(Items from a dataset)
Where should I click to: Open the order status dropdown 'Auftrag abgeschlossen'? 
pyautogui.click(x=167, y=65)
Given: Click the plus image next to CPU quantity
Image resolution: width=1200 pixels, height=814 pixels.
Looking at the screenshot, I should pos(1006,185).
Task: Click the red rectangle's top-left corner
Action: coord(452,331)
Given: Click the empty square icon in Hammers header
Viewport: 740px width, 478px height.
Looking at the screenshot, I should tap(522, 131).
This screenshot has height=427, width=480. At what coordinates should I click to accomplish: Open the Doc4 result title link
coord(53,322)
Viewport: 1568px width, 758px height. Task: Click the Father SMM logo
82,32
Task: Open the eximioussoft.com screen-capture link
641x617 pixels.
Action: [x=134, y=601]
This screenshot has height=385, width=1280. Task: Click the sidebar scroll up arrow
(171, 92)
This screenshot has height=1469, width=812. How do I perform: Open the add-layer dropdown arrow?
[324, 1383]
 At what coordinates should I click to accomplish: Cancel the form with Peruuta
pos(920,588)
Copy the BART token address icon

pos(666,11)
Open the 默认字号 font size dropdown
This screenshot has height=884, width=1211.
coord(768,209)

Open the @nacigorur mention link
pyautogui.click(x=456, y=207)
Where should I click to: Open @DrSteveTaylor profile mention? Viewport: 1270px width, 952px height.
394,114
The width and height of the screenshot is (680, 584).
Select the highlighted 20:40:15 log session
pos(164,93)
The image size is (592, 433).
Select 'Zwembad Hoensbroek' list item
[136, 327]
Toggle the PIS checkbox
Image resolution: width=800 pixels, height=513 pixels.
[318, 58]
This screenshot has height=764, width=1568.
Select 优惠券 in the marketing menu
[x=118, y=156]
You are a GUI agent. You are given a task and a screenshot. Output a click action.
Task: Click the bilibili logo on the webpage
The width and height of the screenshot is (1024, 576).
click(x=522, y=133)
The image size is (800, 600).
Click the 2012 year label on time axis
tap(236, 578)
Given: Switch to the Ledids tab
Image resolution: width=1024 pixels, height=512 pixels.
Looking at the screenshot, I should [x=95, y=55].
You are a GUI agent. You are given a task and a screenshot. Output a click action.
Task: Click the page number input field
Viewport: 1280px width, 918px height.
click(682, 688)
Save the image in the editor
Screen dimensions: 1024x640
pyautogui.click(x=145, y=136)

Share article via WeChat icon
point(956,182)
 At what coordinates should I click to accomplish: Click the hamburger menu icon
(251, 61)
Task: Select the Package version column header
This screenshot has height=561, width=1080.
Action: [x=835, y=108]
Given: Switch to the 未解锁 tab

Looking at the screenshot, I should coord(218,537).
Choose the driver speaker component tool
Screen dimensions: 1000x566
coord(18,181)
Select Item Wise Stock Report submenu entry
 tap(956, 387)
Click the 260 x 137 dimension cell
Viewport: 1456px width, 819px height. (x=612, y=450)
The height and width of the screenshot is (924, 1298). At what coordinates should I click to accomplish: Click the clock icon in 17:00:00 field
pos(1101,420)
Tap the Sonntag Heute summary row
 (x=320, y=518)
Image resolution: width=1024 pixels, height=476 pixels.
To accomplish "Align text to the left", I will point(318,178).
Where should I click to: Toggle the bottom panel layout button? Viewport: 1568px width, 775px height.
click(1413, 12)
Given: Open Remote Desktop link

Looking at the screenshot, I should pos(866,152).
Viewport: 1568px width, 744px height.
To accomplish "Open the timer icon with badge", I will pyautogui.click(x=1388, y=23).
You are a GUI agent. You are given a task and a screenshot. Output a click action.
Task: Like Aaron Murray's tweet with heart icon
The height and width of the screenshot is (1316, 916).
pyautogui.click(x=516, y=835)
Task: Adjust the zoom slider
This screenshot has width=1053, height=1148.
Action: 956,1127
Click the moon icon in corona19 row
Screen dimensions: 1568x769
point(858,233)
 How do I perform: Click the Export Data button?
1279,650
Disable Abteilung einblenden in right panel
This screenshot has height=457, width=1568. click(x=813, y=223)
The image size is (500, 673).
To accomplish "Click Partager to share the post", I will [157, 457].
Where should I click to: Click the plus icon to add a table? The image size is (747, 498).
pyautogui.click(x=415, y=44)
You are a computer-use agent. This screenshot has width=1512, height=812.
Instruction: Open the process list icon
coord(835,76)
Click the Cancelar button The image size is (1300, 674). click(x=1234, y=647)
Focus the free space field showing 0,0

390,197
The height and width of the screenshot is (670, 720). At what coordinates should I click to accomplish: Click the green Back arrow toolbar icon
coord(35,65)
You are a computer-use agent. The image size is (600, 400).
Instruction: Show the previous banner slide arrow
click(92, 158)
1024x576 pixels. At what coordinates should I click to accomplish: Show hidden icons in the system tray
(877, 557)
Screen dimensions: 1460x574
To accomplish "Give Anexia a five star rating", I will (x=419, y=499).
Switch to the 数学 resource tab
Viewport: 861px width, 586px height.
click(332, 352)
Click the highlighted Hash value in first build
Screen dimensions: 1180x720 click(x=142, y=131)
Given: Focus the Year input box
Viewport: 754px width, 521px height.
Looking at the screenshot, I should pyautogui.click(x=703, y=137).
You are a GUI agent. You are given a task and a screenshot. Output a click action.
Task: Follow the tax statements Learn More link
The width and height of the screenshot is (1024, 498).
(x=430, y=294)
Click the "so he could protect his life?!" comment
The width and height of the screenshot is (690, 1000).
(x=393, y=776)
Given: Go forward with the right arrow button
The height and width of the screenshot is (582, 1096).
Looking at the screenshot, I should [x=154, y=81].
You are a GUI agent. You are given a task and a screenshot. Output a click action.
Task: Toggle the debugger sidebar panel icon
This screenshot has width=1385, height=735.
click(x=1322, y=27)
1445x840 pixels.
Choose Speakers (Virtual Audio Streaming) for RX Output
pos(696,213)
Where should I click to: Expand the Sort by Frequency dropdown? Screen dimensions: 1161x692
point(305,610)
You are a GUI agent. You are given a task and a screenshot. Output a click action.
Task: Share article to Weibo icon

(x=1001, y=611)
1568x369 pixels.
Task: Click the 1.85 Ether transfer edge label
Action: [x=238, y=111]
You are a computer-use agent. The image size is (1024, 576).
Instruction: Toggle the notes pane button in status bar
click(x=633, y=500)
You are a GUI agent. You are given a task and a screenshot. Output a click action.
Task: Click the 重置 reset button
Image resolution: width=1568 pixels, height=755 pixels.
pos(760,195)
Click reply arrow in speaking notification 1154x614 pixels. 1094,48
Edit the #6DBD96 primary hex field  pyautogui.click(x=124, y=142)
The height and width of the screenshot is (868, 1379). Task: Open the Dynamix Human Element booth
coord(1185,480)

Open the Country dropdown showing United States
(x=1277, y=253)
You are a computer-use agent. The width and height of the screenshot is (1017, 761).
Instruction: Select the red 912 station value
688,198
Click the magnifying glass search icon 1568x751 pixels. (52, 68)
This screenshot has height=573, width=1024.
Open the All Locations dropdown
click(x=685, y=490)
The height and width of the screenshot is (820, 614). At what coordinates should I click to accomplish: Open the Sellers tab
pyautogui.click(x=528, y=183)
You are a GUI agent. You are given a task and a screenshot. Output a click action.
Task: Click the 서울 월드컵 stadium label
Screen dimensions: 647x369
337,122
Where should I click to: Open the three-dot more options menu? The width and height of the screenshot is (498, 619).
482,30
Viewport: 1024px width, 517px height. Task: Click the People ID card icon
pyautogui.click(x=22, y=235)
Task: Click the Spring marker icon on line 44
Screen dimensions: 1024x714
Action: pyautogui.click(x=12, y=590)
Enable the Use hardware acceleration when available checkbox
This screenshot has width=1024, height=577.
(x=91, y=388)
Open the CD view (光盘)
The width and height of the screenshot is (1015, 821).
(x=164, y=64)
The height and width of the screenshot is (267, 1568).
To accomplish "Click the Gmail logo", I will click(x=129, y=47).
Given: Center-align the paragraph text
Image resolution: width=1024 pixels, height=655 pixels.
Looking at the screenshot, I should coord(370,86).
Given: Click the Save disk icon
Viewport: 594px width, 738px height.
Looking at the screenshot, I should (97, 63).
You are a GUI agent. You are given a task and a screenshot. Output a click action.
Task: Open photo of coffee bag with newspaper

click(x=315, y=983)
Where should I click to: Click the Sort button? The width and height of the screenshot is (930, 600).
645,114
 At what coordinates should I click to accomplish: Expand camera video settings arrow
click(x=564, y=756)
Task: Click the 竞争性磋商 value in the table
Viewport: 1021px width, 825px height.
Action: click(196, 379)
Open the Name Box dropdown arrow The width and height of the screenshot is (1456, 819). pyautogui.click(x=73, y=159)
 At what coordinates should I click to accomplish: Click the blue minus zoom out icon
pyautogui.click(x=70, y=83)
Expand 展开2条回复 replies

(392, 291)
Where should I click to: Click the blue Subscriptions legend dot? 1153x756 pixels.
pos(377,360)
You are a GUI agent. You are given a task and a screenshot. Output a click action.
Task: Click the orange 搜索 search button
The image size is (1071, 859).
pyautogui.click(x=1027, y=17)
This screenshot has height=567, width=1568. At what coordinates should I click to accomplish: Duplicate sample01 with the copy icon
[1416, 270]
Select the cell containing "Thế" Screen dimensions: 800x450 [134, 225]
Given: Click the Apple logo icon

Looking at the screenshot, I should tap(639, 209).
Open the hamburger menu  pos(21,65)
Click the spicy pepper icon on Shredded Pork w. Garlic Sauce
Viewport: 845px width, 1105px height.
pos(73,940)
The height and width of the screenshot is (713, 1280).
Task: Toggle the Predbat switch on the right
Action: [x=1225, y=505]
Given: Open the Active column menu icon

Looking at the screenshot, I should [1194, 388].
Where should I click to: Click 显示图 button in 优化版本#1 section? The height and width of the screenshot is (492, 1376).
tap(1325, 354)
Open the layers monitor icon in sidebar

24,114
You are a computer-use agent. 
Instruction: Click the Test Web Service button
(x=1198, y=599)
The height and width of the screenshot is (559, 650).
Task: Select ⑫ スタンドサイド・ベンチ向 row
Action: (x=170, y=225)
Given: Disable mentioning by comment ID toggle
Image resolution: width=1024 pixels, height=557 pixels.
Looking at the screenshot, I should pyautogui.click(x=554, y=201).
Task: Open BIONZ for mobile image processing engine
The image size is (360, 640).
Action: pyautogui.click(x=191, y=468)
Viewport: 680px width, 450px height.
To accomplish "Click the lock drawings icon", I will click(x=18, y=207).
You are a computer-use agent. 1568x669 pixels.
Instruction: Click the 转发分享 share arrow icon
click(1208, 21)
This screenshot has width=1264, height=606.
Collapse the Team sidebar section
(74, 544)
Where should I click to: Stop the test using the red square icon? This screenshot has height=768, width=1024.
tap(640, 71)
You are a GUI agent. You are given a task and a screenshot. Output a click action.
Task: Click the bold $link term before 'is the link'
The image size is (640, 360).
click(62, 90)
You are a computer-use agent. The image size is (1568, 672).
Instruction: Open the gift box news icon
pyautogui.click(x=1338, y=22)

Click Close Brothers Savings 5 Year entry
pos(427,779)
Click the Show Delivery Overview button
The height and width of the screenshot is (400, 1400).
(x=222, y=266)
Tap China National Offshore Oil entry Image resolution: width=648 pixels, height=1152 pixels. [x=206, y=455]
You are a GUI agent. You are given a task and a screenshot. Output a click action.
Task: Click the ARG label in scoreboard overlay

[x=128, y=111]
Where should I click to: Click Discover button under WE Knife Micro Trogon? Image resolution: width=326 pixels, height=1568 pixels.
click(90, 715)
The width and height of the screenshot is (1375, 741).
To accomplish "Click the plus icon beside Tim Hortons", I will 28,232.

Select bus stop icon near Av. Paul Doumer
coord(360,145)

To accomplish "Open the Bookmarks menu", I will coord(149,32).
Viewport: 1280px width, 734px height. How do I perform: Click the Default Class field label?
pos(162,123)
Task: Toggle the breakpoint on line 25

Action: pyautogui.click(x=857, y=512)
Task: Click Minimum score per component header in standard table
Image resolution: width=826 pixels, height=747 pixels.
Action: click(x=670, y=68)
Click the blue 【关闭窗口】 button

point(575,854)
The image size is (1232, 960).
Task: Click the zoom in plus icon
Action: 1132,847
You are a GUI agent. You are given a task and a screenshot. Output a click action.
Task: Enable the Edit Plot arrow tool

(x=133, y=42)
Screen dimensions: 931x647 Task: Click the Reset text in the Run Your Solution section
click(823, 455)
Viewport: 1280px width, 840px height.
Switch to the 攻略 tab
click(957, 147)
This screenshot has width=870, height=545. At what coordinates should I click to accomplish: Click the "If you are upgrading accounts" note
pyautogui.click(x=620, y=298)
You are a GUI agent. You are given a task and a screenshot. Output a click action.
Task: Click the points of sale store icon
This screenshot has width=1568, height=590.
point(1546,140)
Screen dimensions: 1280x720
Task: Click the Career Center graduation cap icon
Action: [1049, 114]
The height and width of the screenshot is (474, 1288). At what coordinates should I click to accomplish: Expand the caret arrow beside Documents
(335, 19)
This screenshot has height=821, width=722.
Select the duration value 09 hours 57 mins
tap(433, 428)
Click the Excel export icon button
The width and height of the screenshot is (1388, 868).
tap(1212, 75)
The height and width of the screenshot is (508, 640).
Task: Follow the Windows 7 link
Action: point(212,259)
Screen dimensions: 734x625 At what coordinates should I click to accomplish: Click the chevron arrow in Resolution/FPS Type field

• **TASK STATEMENT**
Looking back over the data above, restate word for word the lines that begin at the line with "Task: Click the bilibili logo on the webpage" and end at the line with "Task: Like Aaron", inclusive.

• **SOLUTION TO THIS EXERCISE**
Task: Click the bilibili logo on the webpage
The width and height of the screenshot is (1024, 576).
click(x=522, y=133)
The image size is (800, 600).
Click the 2012 year label on time axis
tap(236, 578)
Given: Switch to the Ledids tab
Image resolution: width=1024 pixels, height=512 pixels.
Looking at the screenshot, I should [x=95, y=55].
You are a GUI agent. You are given a task and a screenshot. Output a click action.
Task: Click the page number input field
Viewport: 1280px width, 918px height.
click(682, 688)
Save the image in the editor
Screen dimensions: 1024x640
pyautogui.click(x=145, y=136)

Share article via WeChat icon
point(956,182)
 At what coordinates should I click to accomplish: Click the hamburger menu icon
(251, 61)
Task: Select the Package version column header
This screenshot has height=561, width=1080.
Action: [x=835, y=108]
Given: Switch to the 未解锁 tab

Looking at the screenshot, I should coord(218,537).
Choose the driver speaker component tool
Screen dimensions: 1000x566
coord(18,181)
Select Item Wise Stock Report submenu entry
 tap(956, 387)
Click the 260 x 137 dimension cell
Viewport: 1456px width, 819px height. (x=612, y=450)
The height and width of the screenshot is (924, 1298). At what coordinates should I click to accomplish: Click the clock icon in 17:00:00 field
pos(1101,420)
Tap the Sonntag Heute summary row
 (x=320, y=518)
Image resolution: width=1024 pixels, height=476 pixels.
To accomplish "Align text to the left", I will point(318,178).
Where should I click to: Toggle the bottom panel layout button? Viewport: 1568px width, 775px height.
click(1413, 12)
Given: Open Remote Desktop link

Looking at the screenshot, I should pos(866,152).
Viewport: 1568px width, 744px height.
To accomplish "Open the timer icon with badge", I will pyautogui.click(x=1388, y=23).
You are a GUI agent. You are given a task and a screenshot. Output a click action.
Task: Like Aaron Murray's tweet with heart icon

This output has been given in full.